(Stored items from a collection)
===============
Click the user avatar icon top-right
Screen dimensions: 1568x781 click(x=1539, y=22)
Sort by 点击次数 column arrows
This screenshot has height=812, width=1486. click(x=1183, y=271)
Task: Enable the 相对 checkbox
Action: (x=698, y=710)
===============
• [Task directions]
After the last line, print all the entries once again, unchanged.

• [Solution]
Click the user avatar icon top-right
Screen dimensions: 1568x781 click(x=1539, y=22)
Sort by 点击次数 column arrows
This screenshot has height=812, width=1486. click(x=1183, y=271)
Task: Enable the 相对 checkbox
Action: (x=698, y=710)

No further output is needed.